Set exercise 1: Output everything in the fiber spinning text from "Referring now more" down to "the orifices respectively.", copied word for word.

Text shown:
╭──
For convenience, the invention has been described and illustrated with reference to the dry spinning of cellulose triacetate, but it should be understood that both the process and apparatus are applicable to the spinning of other fiber-forming materials by wet, dry or melt spinning such as polyamides, polyesters, acrylics, vinyl chloride and vinylidene cyanide polymers and the like. Since the essential operative principle stems from rheological rather than chemical or mechanical characteristics, and suitable dimensional adaptations may easily be achieved within the context of such systems.

BRIEF DESCRIPTION OF THE DRAWINGS

The invention may be further illustrated with reference to the accompanying drawing wherein:

FIG. 1 is a plane view of a section of a spinneret used in accordance with this invention with the orifices arranged in a circle around the periphery of the spinneret plate and their size exaggerated to indicate their appearance;

FIG. 2 is a sectional view showing the profile of the contemplated orifices, and;

FIG. 3 is a schematic illustration of a dry spinning operation.

Referring now more particularly to the drawing, FIG. 1 shows a spinneret or jet plate 10 as viewed from the inlet side with orifices 11 each of which has the appearance of four concentric circles corresponding to the largest diameter of the orifice at the inlet face of the plate and the circles of intersection of the various frustoconical portions and the cylindrical portion, at the outlet side of the spinneret plate.

As shown in FIG. 2 illustrating the profile of the contemplated orifice of spinneret 10, the wall of the cylindrical portion is indicated at 13 with numeral 14, 15 and 16 identifying the walls of the first, second, and third frustoconical portions of the orifices respectively.

In Figure 3 there is shown a dry spinning cabinet 17 to which dope is supplied through a pipe 18, being extruded through the spinneret 10 of FIGS. 1 and 2. Hot air is admitted to the cabinet 17 at 19 and is exhausted at 20 along with vapors of the dope solvent. The filaments 21 leaving spinneret 10 pass about a guide 22 and leave the cabinet at 23 being pulled as a yarn 24 by draw rolls 25. The yarn 24 passes through a guide 26 and is twisted and taken up on a bobbin 27 by a conventional collector such as ring spinner 28.
╰──
Set exercise 2: Express everything in the listing from the line containing "Given: Sort by" down to the line containing "pos(177,147)" as a numbered list, skipping blank lines and leaving the pictures out.

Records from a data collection
╭──
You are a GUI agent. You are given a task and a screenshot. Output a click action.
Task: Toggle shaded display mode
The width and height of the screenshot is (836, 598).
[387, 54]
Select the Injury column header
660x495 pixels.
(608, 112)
╰──
╭──
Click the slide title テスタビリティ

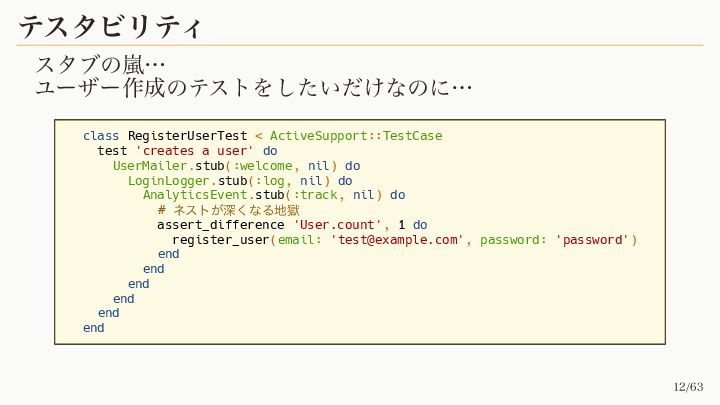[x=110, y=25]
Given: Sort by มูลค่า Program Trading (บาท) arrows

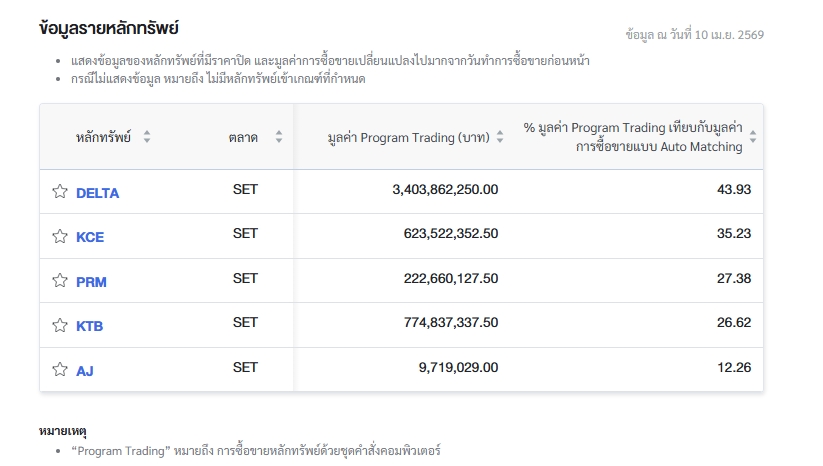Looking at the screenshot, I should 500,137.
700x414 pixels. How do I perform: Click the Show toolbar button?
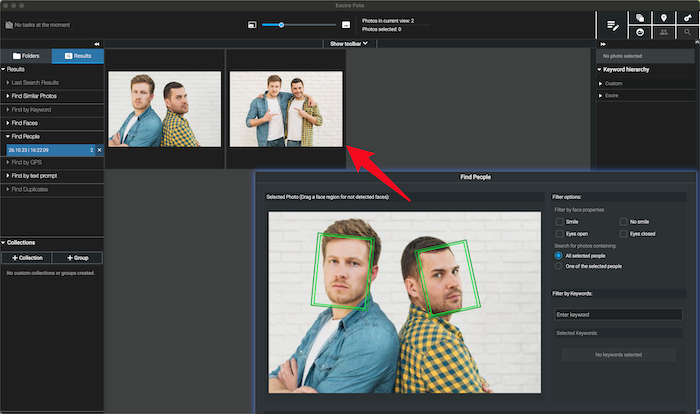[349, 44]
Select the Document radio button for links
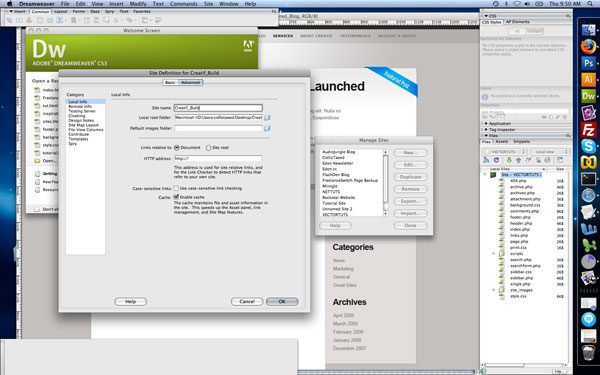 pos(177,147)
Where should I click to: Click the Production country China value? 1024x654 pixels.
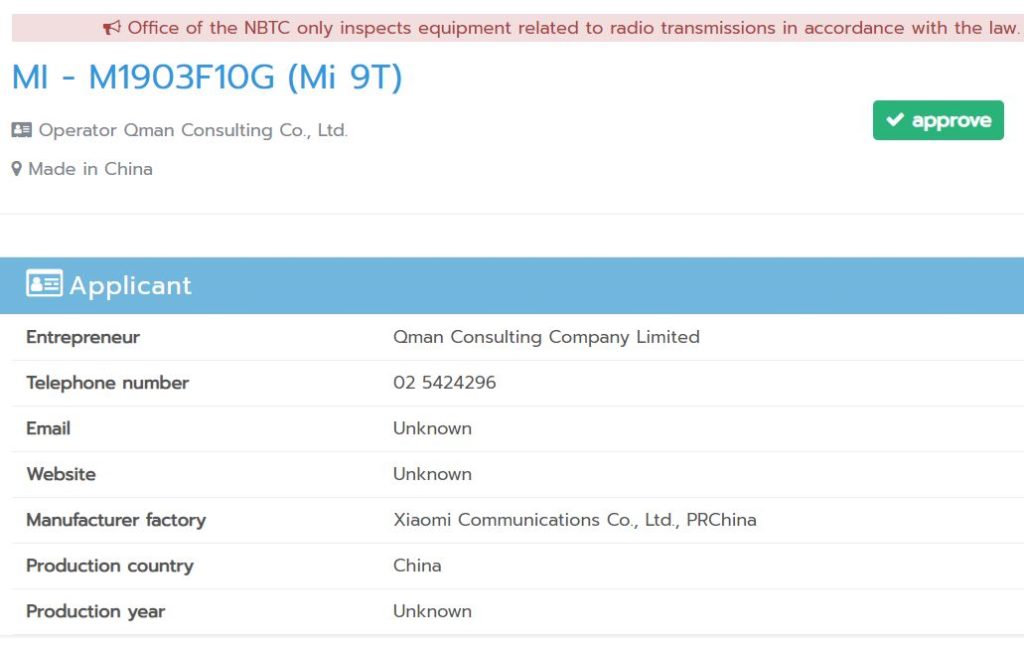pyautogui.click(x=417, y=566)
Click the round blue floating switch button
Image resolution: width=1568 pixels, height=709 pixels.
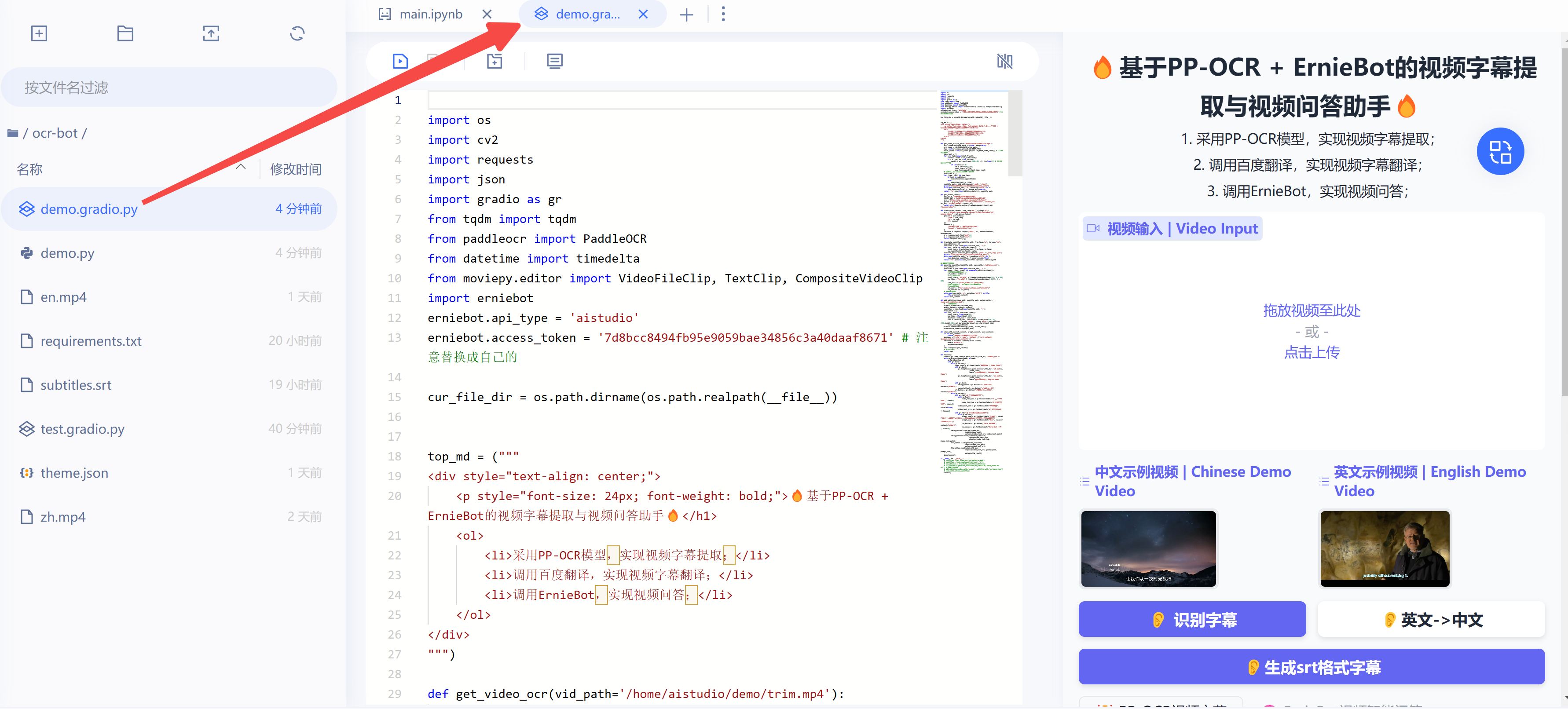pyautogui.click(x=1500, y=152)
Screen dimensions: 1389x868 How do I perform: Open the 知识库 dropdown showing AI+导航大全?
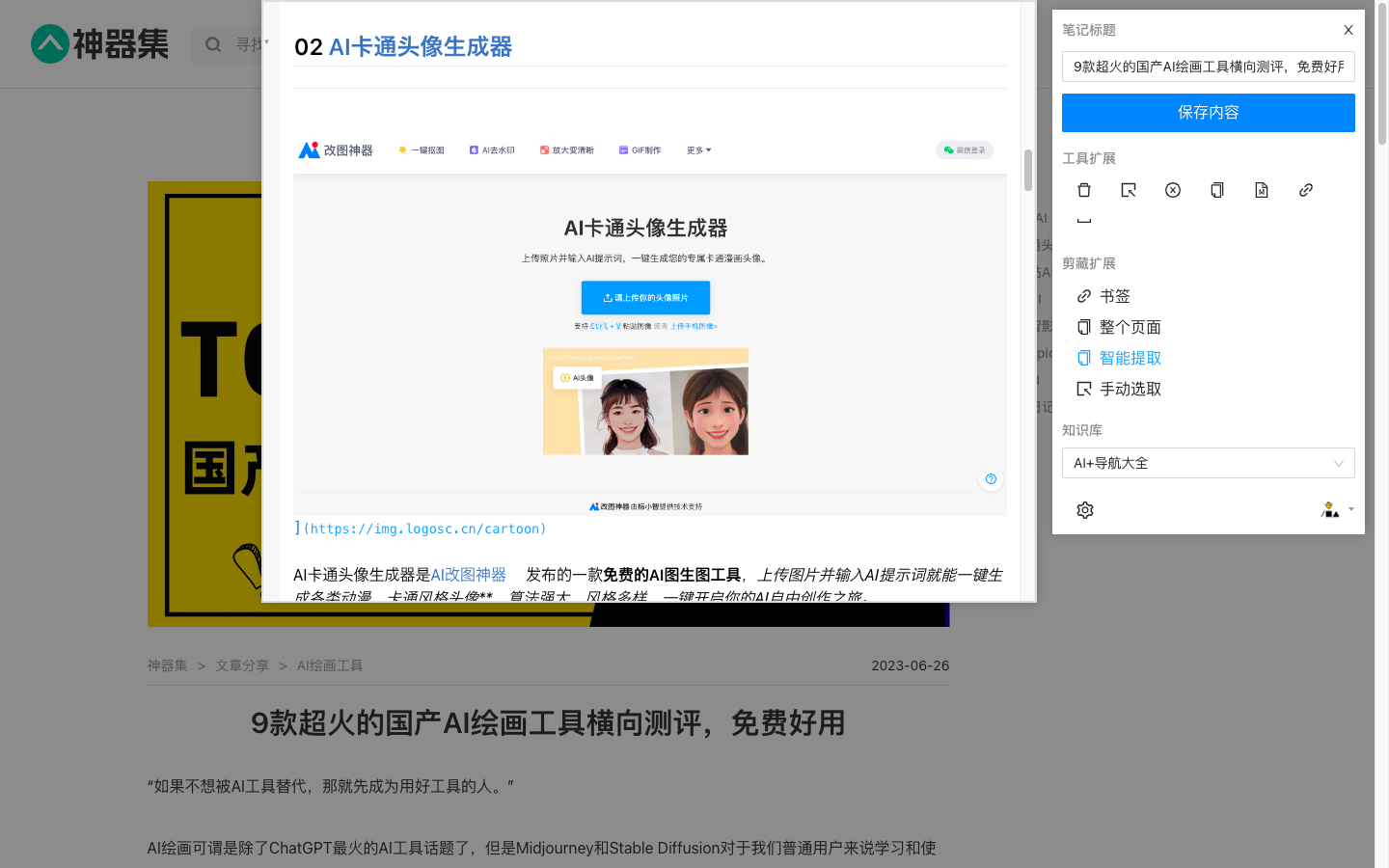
╰──
╭──
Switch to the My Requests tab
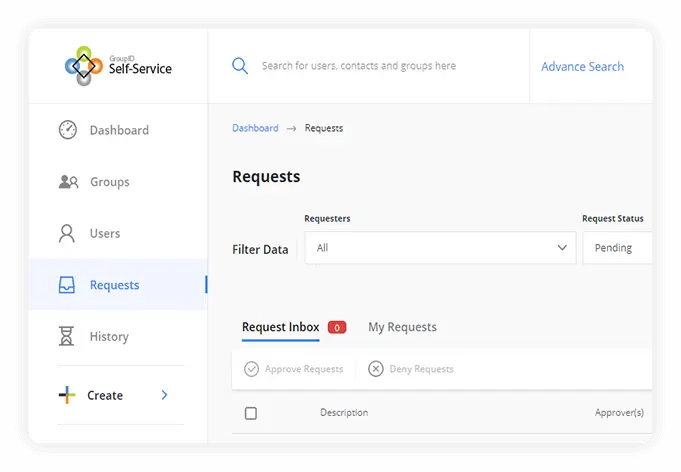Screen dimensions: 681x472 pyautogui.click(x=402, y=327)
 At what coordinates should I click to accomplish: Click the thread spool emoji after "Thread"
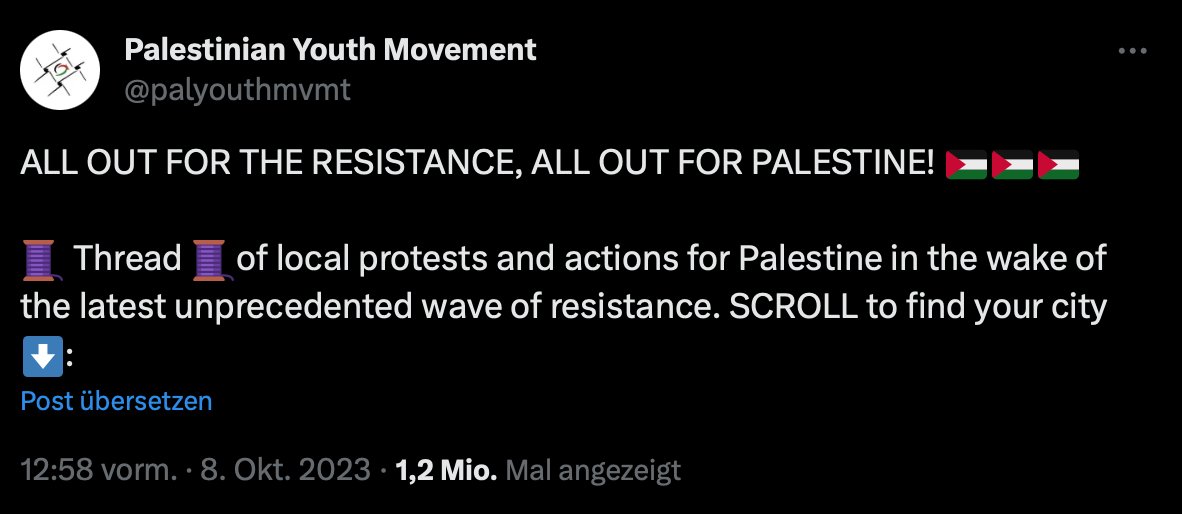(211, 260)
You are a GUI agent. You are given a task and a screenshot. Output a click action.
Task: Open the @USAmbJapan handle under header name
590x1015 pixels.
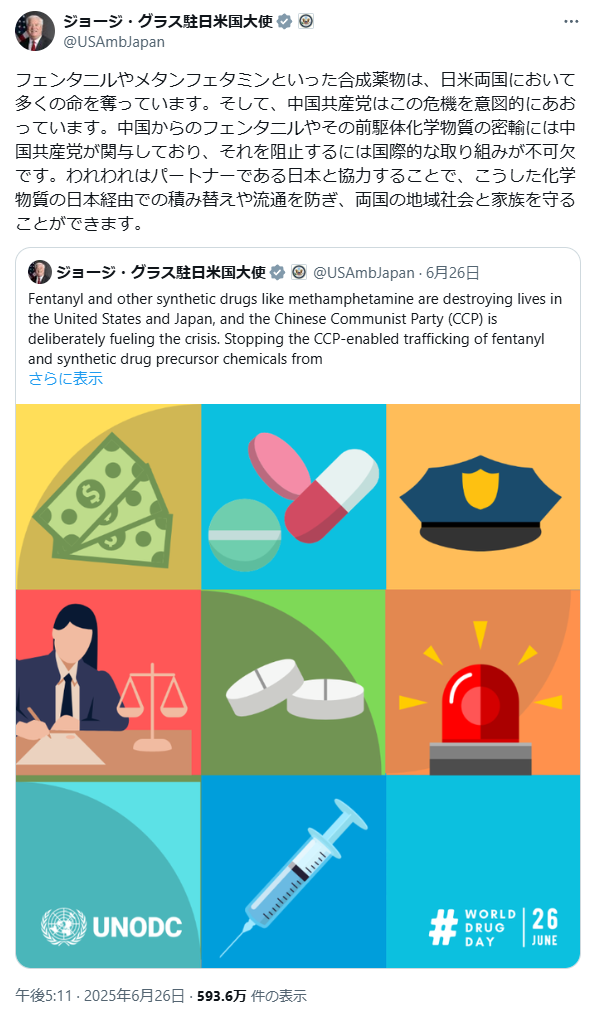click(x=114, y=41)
╰──
Correct result 1:
Referring now more particularly to the drawing, FIG. 1 shows a spinneret or jet plate 10 as viewed from the inlet side with orifices 11 each of which has the appearance of four concentric circles corresponding to the largest diameter of the orifice at the inlet face of the plate and the circles of intersection of the various frustoconical portions and the cylindrical portion, at the outlet side of the spinneret plate.

As shown in FIG. 2 illustrating the profile of the contemplated orifice of spinneret 10, the wall of the cylindrical portion is indicated at 13 with numeral 14, 15 and 16 identifying the walls of the first, second, and third frustoconical portions of the orifices respectively.

Correct result 2:
1. Given: Sort by มูลค่า Program Trading (บาท) arrows
2. Looking at the screenshot, I should 500,137.
3. 700x414 pixels. How do I perform: Click the Show toolbar button?
4. [349, 44]
5. Select the Document radio button for links
6.  pos(177,147)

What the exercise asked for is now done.